Problem statement =>
Find each line below where the word "computer" occurs, and copy it.

=======

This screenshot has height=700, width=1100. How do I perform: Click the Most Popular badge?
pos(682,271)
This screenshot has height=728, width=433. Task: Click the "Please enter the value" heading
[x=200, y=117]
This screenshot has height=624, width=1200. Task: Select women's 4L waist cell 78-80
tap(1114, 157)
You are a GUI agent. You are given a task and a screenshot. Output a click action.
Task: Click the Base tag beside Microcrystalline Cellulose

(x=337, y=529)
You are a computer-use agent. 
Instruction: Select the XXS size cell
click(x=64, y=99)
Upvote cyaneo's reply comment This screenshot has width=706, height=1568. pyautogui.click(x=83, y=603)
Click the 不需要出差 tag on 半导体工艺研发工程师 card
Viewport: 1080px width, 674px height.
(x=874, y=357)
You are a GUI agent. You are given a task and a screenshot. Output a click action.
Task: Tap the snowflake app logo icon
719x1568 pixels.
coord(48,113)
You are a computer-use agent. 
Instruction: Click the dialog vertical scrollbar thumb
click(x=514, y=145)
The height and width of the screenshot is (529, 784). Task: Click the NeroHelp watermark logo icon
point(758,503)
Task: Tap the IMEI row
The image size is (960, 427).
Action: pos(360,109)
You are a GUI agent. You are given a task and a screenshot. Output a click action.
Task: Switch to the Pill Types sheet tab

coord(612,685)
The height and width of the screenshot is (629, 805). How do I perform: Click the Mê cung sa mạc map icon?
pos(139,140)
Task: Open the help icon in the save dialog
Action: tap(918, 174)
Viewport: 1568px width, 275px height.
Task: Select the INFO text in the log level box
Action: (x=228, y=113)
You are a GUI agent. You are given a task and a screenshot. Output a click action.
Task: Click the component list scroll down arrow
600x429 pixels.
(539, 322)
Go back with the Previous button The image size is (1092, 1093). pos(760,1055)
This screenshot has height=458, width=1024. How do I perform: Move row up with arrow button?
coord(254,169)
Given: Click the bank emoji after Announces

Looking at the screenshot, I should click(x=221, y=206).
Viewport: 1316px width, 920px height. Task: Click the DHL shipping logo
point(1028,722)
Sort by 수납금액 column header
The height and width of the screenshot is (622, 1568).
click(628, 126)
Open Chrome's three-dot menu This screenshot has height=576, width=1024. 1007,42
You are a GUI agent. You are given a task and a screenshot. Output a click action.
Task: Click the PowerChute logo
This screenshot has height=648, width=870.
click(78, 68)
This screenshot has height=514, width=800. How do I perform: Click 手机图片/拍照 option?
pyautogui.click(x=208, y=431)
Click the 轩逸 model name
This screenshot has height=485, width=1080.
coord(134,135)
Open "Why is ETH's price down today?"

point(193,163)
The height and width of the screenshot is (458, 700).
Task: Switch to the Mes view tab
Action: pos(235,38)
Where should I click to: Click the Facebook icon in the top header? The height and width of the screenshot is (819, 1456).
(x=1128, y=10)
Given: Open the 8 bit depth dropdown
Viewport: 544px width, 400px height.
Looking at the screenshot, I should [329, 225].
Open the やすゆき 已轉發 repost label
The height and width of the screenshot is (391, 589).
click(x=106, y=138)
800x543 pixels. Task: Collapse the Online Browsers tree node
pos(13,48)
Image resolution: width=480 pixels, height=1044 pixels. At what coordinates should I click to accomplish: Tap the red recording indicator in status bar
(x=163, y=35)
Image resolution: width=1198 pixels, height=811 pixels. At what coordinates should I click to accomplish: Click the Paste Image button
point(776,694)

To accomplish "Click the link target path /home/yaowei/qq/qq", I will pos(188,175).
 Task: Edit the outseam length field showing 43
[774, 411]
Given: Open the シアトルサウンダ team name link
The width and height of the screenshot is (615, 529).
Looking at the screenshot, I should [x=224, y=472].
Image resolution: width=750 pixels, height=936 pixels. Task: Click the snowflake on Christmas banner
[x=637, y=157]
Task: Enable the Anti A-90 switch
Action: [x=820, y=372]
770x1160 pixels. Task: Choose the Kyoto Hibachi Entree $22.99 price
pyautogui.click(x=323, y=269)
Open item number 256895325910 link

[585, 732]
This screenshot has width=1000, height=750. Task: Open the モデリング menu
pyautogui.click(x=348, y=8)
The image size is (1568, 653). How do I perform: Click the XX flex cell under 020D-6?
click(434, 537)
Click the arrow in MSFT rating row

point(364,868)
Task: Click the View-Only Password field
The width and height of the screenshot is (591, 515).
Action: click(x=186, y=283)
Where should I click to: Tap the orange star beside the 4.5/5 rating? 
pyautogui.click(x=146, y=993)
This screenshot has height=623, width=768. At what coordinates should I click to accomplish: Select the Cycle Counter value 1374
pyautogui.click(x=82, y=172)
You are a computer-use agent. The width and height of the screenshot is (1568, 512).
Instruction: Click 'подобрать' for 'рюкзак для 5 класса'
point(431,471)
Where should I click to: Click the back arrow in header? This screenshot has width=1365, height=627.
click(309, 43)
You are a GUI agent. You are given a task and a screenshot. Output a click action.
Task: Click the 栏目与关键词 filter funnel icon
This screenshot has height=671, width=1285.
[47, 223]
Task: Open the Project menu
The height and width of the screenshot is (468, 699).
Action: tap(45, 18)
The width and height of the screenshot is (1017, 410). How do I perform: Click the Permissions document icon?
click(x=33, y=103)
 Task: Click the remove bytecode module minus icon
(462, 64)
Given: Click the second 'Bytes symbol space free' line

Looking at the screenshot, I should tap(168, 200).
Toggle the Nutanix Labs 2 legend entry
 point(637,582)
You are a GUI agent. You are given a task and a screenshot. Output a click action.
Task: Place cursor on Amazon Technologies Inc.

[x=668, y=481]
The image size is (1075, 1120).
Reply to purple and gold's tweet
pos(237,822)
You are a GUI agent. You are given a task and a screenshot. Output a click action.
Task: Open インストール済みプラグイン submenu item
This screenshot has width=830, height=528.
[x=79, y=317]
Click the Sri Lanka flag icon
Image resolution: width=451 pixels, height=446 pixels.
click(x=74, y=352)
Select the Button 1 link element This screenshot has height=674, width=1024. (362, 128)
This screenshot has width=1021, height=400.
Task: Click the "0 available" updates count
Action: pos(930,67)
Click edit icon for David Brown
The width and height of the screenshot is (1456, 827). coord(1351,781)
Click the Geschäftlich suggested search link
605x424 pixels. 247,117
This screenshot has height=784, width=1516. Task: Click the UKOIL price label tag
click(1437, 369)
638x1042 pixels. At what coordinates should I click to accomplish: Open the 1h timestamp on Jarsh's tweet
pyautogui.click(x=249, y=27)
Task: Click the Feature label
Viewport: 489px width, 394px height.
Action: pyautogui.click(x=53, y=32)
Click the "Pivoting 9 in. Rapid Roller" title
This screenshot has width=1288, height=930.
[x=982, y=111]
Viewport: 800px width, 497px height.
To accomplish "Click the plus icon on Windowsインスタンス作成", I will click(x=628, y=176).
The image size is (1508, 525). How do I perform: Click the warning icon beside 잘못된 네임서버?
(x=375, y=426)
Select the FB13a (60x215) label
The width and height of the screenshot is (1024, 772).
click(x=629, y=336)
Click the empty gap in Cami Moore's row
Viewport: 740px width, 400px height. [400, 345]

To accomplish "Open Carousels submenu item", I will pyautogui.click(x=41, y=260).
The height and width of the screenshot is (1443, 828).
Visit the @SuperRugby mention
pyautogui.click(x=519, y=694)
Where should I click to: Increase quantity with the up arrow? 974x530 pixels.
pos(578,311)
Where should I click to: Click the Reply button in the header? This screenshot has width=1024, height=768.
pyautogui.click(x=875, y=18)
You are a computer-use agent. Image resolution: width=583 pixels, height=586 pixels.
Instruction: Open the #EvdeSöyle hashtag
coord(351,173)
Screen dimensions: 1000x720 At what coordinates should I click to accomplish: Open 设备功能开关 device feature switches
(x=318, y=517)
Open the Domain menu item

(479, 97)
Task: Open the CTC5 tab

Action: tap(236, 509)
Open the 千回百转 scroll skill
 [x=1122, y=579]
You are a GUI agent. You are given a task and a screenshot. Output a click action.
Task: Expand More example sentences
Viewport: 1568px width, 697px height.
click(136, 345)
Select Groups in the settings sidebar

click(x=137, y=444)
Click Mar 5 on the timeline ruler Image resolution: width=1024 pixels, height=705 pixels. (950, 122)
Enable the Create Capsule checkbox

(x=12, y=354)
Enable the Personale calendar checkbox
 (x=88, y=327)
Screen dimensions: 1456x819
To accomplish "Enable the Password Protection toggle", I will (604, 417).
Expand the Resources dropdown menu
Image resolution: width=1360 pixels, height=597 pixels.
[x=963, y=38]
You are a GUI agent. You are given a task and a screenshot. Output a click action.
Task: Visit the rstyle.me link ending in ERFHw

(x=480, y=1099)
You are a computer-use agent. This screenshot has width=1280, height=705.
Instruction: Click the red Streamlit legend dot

=======

Answer section =>
You are a computer-use agent. 
You are a computer-use agent. 
You are a computer-use agent. The width and height of the screenshot is (1568, 512).
You are a computer-use agent. Image resolution: width=583 pixels, height=586 pixels.
You are a computer-use agent. This screenshot has width=1280, height=705.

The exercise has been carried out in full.